Interoperability is the ability of diverse information systems to exchange data and communicate information, ideally in such a way that the receiving system can use the information meaningfully. Done well, interoperability is fundamental to optimizing the health of both individuals and populations. A lack of interoperability is often cited as the major issue preventing health systems globally from overcoming fragmentation of care delivery, resulting in poor health outcomes.
As patients demand greater access to their entire health record data, the need for healthcare organizations to collaborate and share that information intensifies. Similarly, healthcare professionals require seamless integration of information in order to provide high quality, effective care based on full knowledge of a patient. When the entire care team has access to complete patient information, including an integrated care plan which can be referred to and modified, then we can realize the full potential of a well-coordinated healthcare system.
To get a sense of Canadian healthcare interoperability, Orion Health commissioned an Angus Reid survey earlier this year, taking the collective pulse of 150 digital health professionals from across the country. The report, entitled: The Health of Interoperability in Canada, uncovers a picture of both progress and challenges in achieving an integrated healthcare system, addressing key items such as patient safety, accuracy of medication information, barriers in the system and where government support is needed.

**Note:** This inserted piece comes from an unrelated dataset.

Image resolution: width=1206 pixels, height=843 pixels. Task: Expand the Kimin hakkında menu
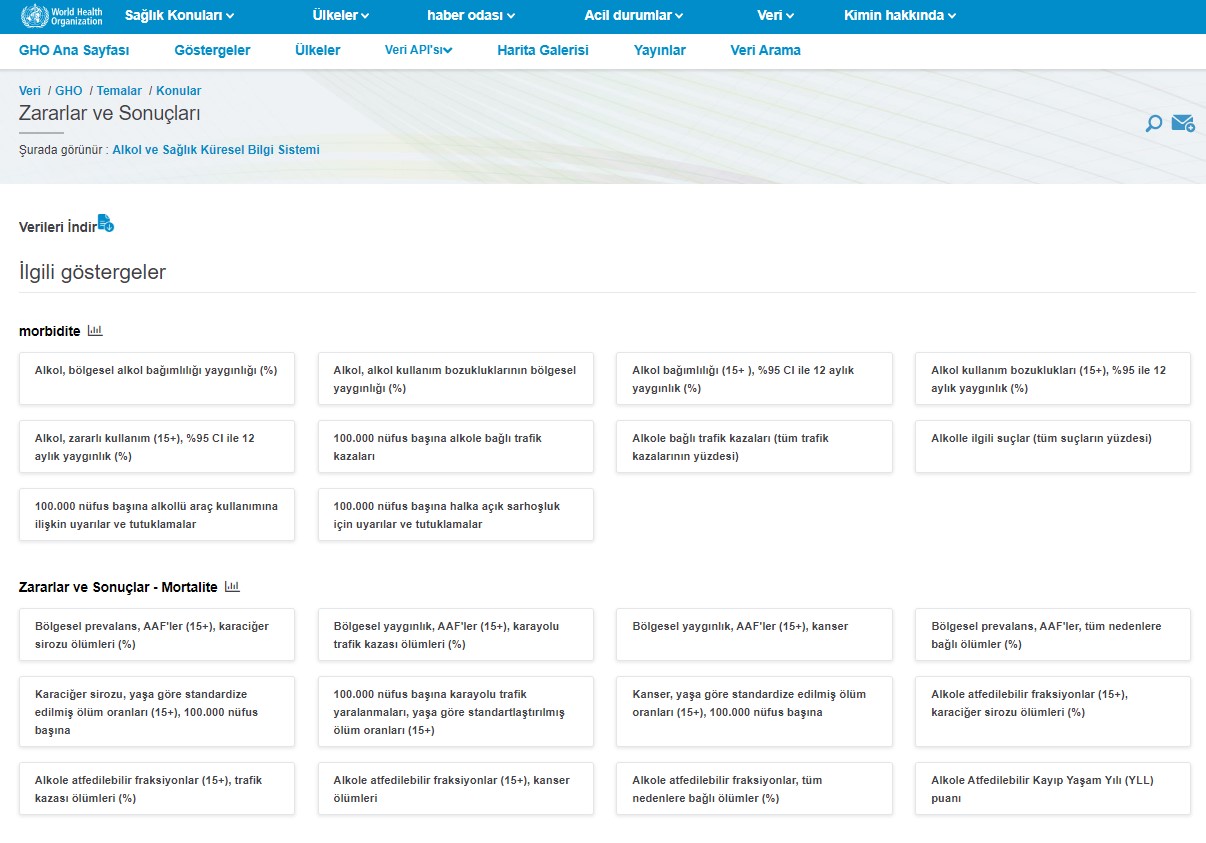coord(900,15)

The proven benefits of interoperability
When asked about the biggest benefits organizations have seen from interoperability, six-in-10 respondents said effective care (59%) and half said they have seen improvements to patient safety (52%). Improved accuracy of medication information came in next, followed by cost containment via mechanisms such as reduced duplication of lab tests, radiology tests, prescriptions and unnecessary procedures.
When asked which data types were being exchanged electronically, two thirds of respondents (66%) answered laboratory results, virtually tied with patient demographics (64%). Next were clinical documents (such as referrals, discharges, clinical assessments), radiology reports and medication data including opioids and other controlled medications. Nearly six-in-10 organizations exchange data with a provincial Electronic Health Record.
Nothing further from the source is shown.